Byrd's foster father was a miner who frequently changed jobs, and Byrd recalled that the family's house was "without electricity, ... no running water, no telephone, a little wooden outhouse."
He graduated from high school but could not afford college. Married in 1936 to high school sweetheart Erma Ora James — with whom he had two daughters — he pumped gas, cut meat and during World War II was a shipyard welder.
Returning to meat cutting in West Virginia, he became popular for his fundamentalist Bible lectures. A grand dragon of the Ku Klux Klan suggested he run for office.
He won his first race — for the state's House of Delegates — in 1946, distinguishing himself from 12 rivals by singing and fiddling mountain tunes. His fiddle became a fixture; he later played it on the television show "Hee Haw" and recorded an album. He abandoned it only after a grandson's traumatic death in 1982 and when his shaky hands left him unable to play.
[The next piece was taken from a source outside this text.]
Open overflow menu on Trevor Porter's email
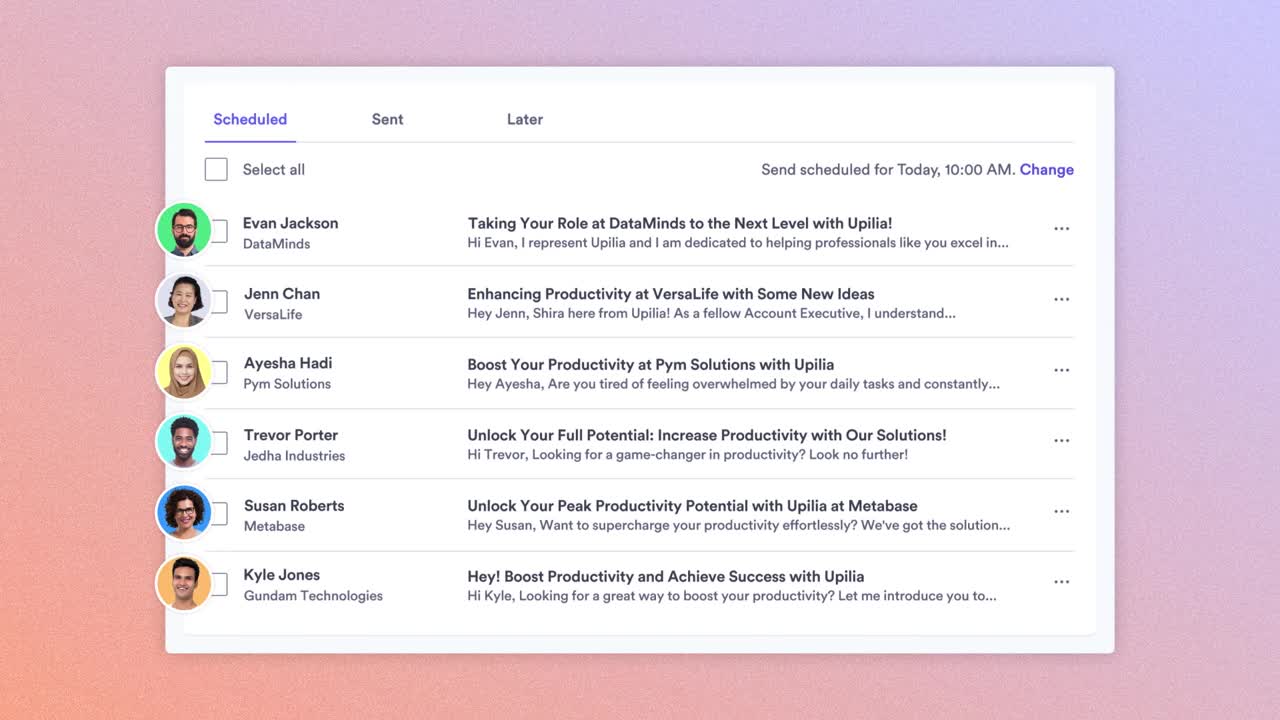 click(x=1061, y=440)
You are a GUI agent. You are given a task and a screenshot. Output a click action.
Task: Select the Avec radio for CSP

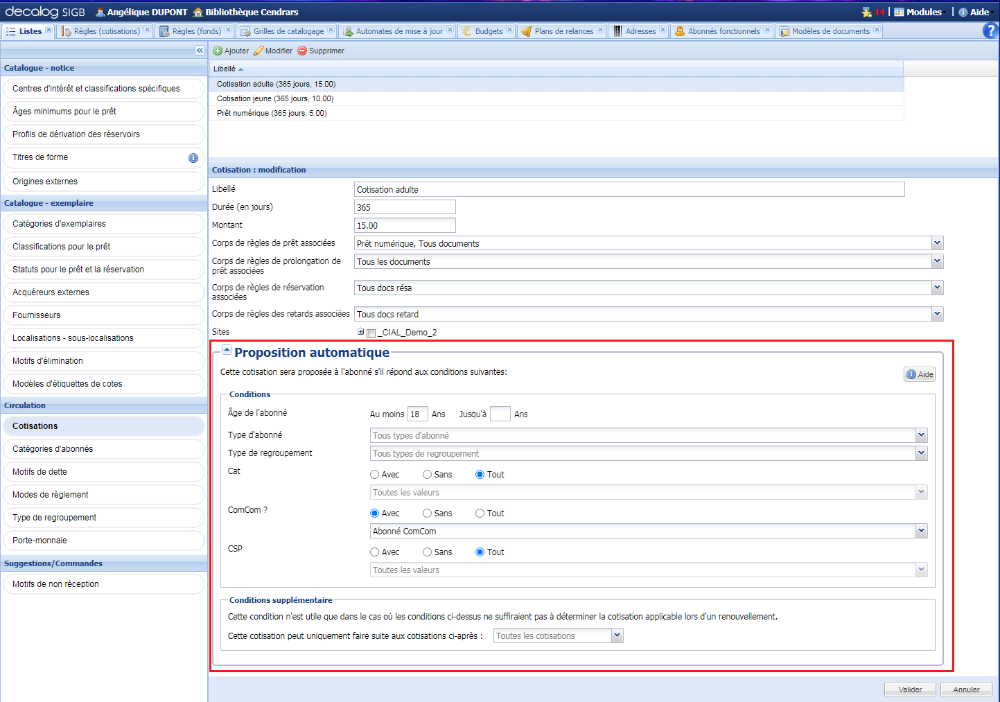(x=375, y=552)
At his 90th birthday party in 2007, however, Byrd joined bluegrass band Lonesome Highway in singing a few tunes and topped off the night with a rendition of "Old Joe Clark."
After six years in the West Virginia legislature, Byrd was elected to the U.S. House in 1952 in a race in which his brief Klan membership became an issue. He said he joined because of its anti-communism.
Byrd entered Congress as one of its most conservative Democrats. He was an early supporter of the Vietnam War, and his 14-hour, 13-minute filibuster against the 1964 civil rights bill remains one of the longest ever. His views gradually moderated, particularly on economic issues, but he always sided with his state's coal interests in confrontations with environmentalists.
His love of Senate traditions inspired him to write a four-volume history of the chamber. It also led him to oppose laptops on the Senate floor and to object when a blind aide tried bringing her seeing-eye dog into the chamber.
In 2004, Byrd got Congress to require schools and colleges to teach about the Constitution every Sept. 17, the day the document was adopted in 1787.